In June 2015, Folbigg’s legal team submitted an official petition, which included Cordner's report, to the attorney general’s office in Sydney. The petition sat there for three years until, finally, on August 22, 2018, attorney general Mark Speakman announced that an official inquiry would take place the following year. A judicial officer, Reginald Blanch, a 75-year-old former District Court judge, would reassess the evidence.
Carola Garcia de Vinuesa received the call from her former student just days after the announcement that Kathleen Folbigg’s case would be reexamined. Since the legal team did not yet have access to the children’s DNA, Vinuesa initiated her investigations with Folbigg herself. She enlisted the help of a trusted colleague, a geneticist named Todor Arsov. In October 2018, Arsov visited Folbigg in prison, where he conducted a clinical history, took a saliva sample, and swabbed the inside of her cheek. A technician in Vinuesa’s lab extracted her DNA from the samples and subjected it to genetic sequencing.

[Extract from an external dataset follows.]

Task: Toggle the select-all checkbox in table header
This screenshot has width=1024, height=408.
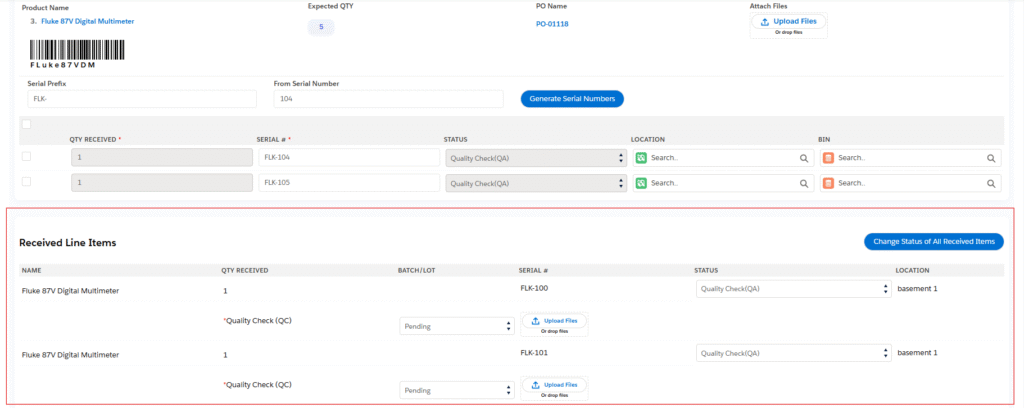Action: tap(26, 124)
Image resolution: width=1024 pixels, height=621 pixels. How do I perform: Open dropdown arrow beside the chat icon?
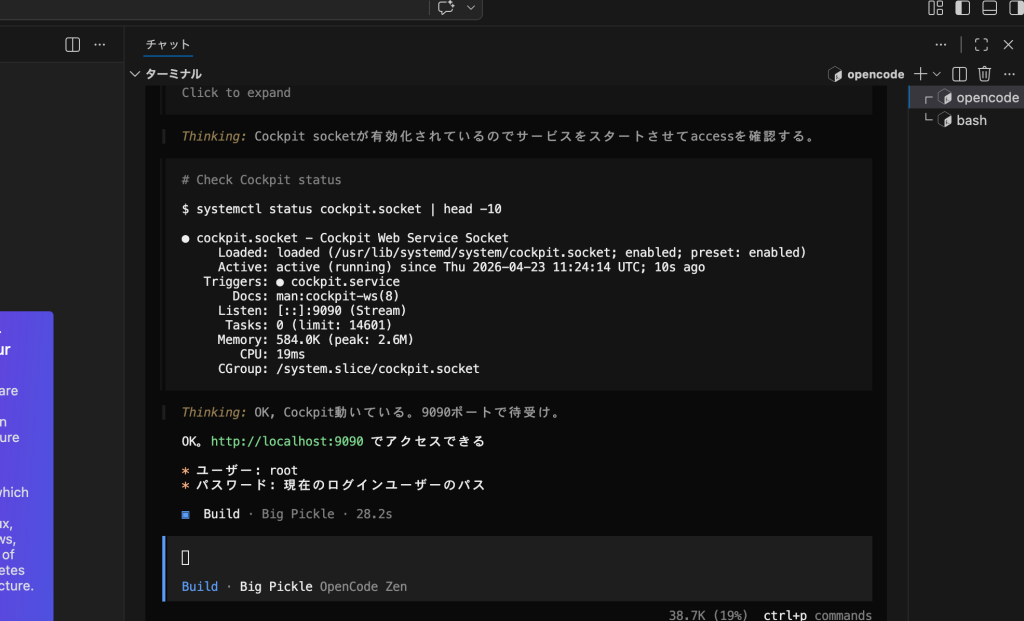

On the last day of November, Folbigg’s genome sequence was ready for review. Vinuesa invited Arsov to spend the weekend at her house, where she lived with her two teenage daughters, so they could analyze the data and compare notes right then and there. That Sunday afternoon, the two scientists sat at the breakfast counter and opened the DNA file on their laptops. They sifted through the nucleotides that composed Folbigg’s genes, searching for any mutations that might indicate disease.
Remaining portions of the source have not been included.